[SELECTED TEXT]:
Re: SHK 9.0559 . . . 0575 Various Hamlet Postings concerning "He was
likely, had he been put on, / To have proved most royal[ly F]; and for
his [whose?] passage, . . . / Take up the body [Q1, F; bodies Q2]"

[9.0559 Terence Hawkes suggests the following:

Fortinbras:     Let four captains
Bear Hamlet like a soldier to the stage,
For he [i.e., Hamlet] was likely, had he been put on,
To have prov'd most royal; and for his [i.e. Claudius's] passage,
The soldier's music and the rite of war
Speak loudly for him.
Take up the bodies [of Hamlet and Claudius]. . .
(V, 2, 400-406, Arden edition)]

Trying to catch up a little in a hurry, I caught the two groups of
postings referred to above and abbreviate so as to spare as much
redundancy as possible.

The importing of Claudius into the speech, suggested by Terence Hawkes,
seems grammatically, thematically, dramatically, and metrically
gratuitous, unless "his" is thought to be a pronoun desperately in
search of an unspecified antecedent. Even the lack of metrical stress on
"his" makes "Hamlet" the antecedent as "he" is otherwise (the line is
metrically irregular in Q2--and more extensively variant in Q1--in ways
that do not affect the lack of metrical stress on "his").

[GOALS]:
a: In the Hamlet posting, which edition is cited for the quoted Fortinbras speech?
b: Reproduce the part of the Hamlet posting that starts at "[9.0559 Terence Hawkes" and ends at "loudly for him.".
The data that comes next is separate material, unrelated to the Hamlet posting.

[INFORMATION SHOWN]:
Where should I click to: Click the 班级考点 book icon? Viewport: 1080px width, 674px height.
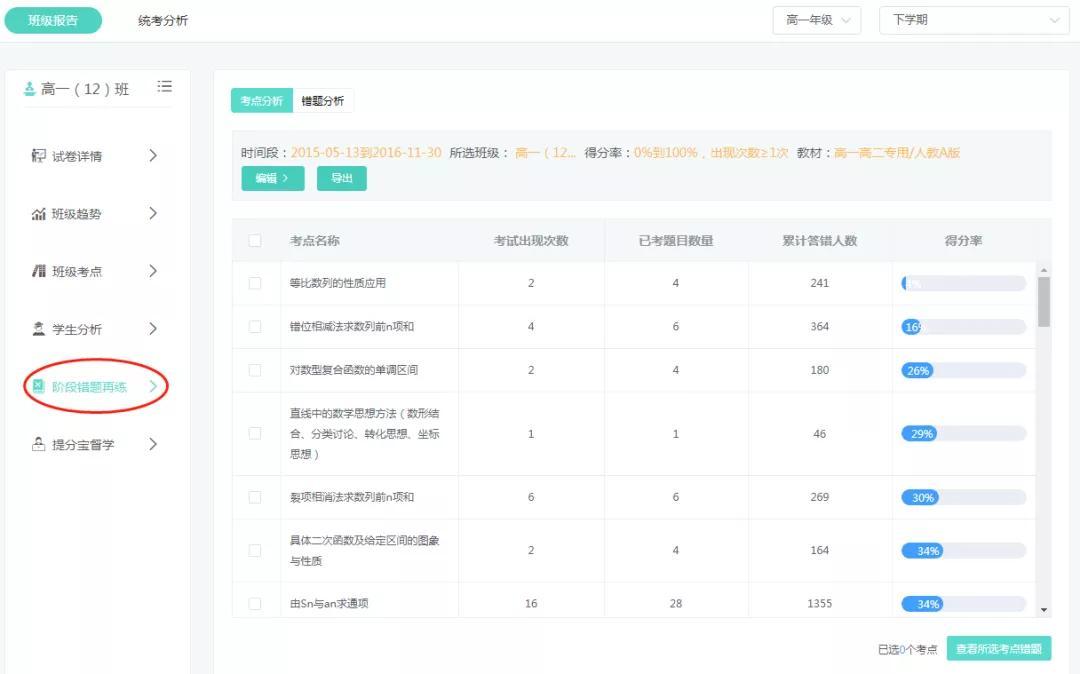click(x=39, y=271)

[RESPONSES TO THE EXERCISE]:
a: The Arden edition.

b:
[9.0559 Terence Hawkes suggests the following:

Fortinbras:     Let four captains
Bear Hamlet like a soldier to the stage,
For he [i.e., Hamlet] was likely, had he been put on,
To have prov'd most royal; and for his [i.e. Claudius's] passage,
The soldier's music and the rite of war
Speak loudly for him.